■ **Estratto della pagina**:
- - - - - - -

Questo non significa che crediamo di essere superiori, che pensiamo di meritare più degli altri o che scusiamo i nostri errori, ma solo che ci trattiamo con maggiore gentilezza mentre cerchiamo di migliorare e crescere.
L’autoempatia non ci solleva dalle nostre responsabilità o dalla necessità di scusarci quando abbiamo torto, significa semplicemente che, come tutti gli altri, meritiamo di trattarci reciprocamente con amore, compassione, comprensione ed empatia. Questa capacità ci aiuta a sentirci bene e fare la pace con noi stessi mentre ci sforziamo di diventare la persona che vogliamo essere.
Come sviluppare l’autoempatia?
Per sviluppare l’autoempatia, dobbiamo prima essere pienamente consapevoli della sua importanza. Sappiamo che l’empatia è un ingrediente essenziale per mantenere buone relazioni interpersonali, ma non è qualcosa che normalmente riflettiamo interiormente. Abbiamo urgente bisogno di cambiare questa convinzione.
Possiamo pensare alla gentilezza e alla comprensione che dedichiamo a noi stessi come l’equivalente di una maschera per l’ossigeno su un aereo. Prima di offrire empatia e compassione agli altri, dobbiamo indossare la maschera e inspirare noi stessi l’ossigeno.
Per aiutare gli altri, dobbiamo prima aiutare noi stessi, come rivelato da uno studio condotto presso l’Università di Harvard in cui si è visto che quando siamo emotivamente sovraccarichi, ci critichiamo eccessivamente e ci esauriamo psicologicamente, diminuisce anche la nostra capacità empatica verso gli altri.
1. Parlare a noi stessi come parleremmo ad un amico
La prima regola per sviluppare empatia per te stesso è: non dirti cosa non diresti al tuo migliore amico. Cambiare il modo in cui ci dirigiamo a noi stessi ci permetterà di trattarci con maggiore gentilezza. Non possiamo provare compassione per noi stessi se ci rimproveriamo costantemente e passiamo gran parte della giornata a lanciare dardi avvelenati alla nostra autostima.
Un semplice esercizio per cambiare il dialogo interiore è disegnare un grafico con due colonne e cinque righe su un pezzo di carta, come quello qui sotto.
Nella riga “Pensiero disadattivo” dobbiamo scrivere l’idea con cui ci puniamo, come ad esempio: “Sono un buono a nulla”. Quindi dobbiamo concentrarci sulle emozioni che emanano da quel pensiero e scriverle nella casella “Emozioni negative”. Nella casella “Evidenze” dobbiamo scrivere qualsiasi cosa che metta in discussione quel pensiero e dimostri che non è vero al 100%. Spesso questo significa guardare indietro, al passato.

- - - - - - -

■ **Dati forniti**:

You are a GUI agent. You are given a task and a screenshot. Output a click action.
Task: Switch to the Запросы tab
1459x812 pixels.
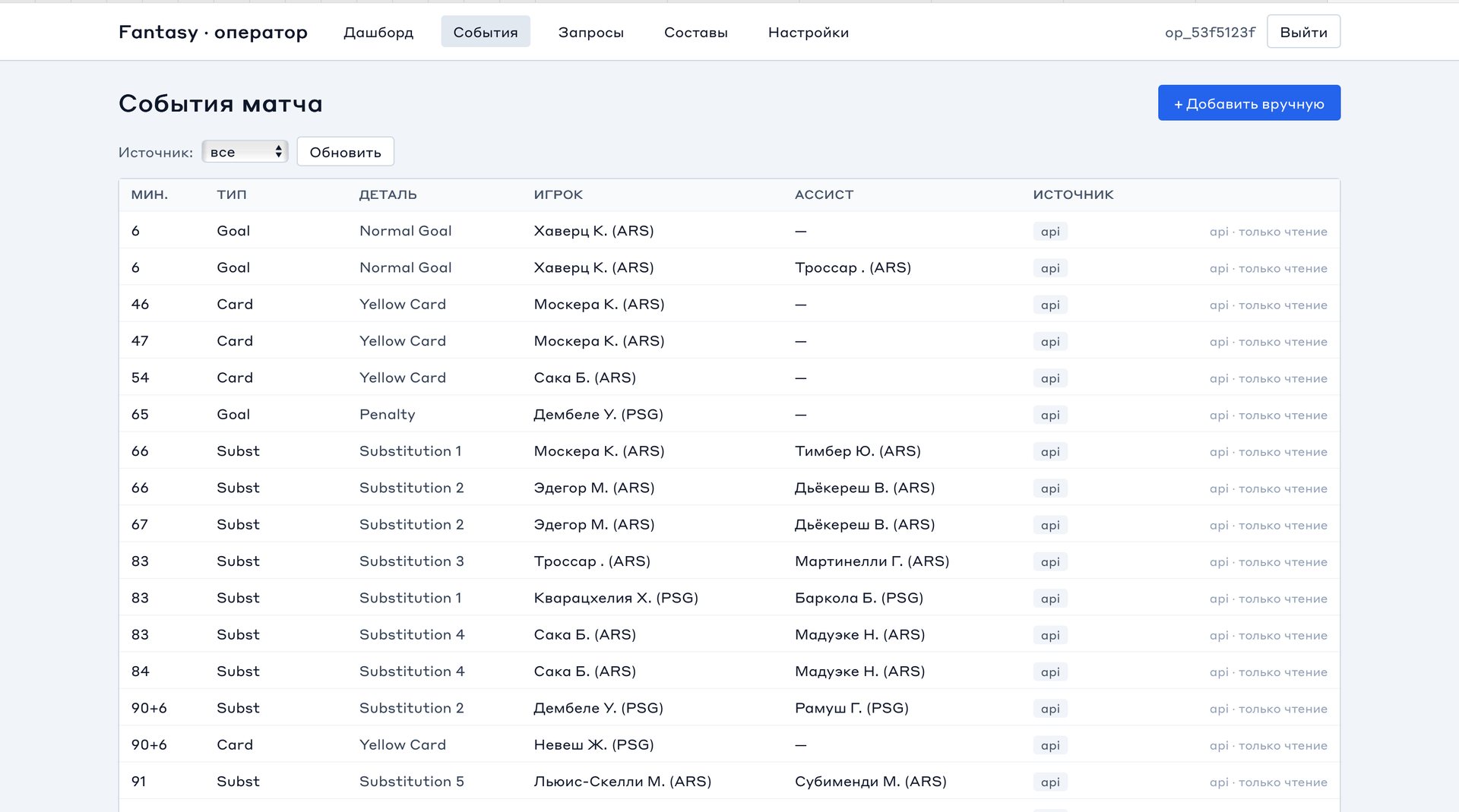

- - - - - - -

■ **Istruzioni**:
a – Nel testo sull'autoempatia, presso quale università è stato condotto lo studio citato?
b – Secondo il testo sull'autoempatia, con che cosa meritiamo di trattarci reciprocamente, come tutti gli altri? Elencale tutte.
c – Riprendi il testo sull'autoempatia dal punto in cui si interrompe.

■ **Risposte**:
a – Presso l'Università di Harvard.

b –
- amore
- compassione
- comprensione
- empatia

c –
Nella riga “Pensiero adattivo” dovremo sostituire l’idea originale con un’altra che si adatti meglio alla realtà, come: “Mi riprenderò da questo fallimento” o “Imparerò dagli errori fatti per fare meglio la prossima volta”.
Infine, nella riga “Emozioni positive” dobbiamo scrivere come ci fa sentire questo nuovo pensiero, concentrandoci sulle emozioni piacevoli. Dobbiamo ripetere questo esercizio con i diversi pensieri e idee che di solito usiamo per punirci, fino a quando il processo di sostituzione con uno più obiettivo e razionale diventa automatico.
2. Accettare le emozioni
L’autoempatia implica immergerci nei nostri sentimenti ed emozioni. Ma a volte, quando entriamo in contatto con il nostro mondo interiore, troviamo cose che non ci piacciono. Potremmo notare, ad esempio, che dentro di noi ribolle più rabbia e disprezzo di quanto sia “socialmente accettabile”. Quindi nasce l’impulso di allontanarci da noi stessi per evitare quei sentimenti. Ma dobbiamo fare esattamente l’opposto: accettare le ombre che abbiamo dentro.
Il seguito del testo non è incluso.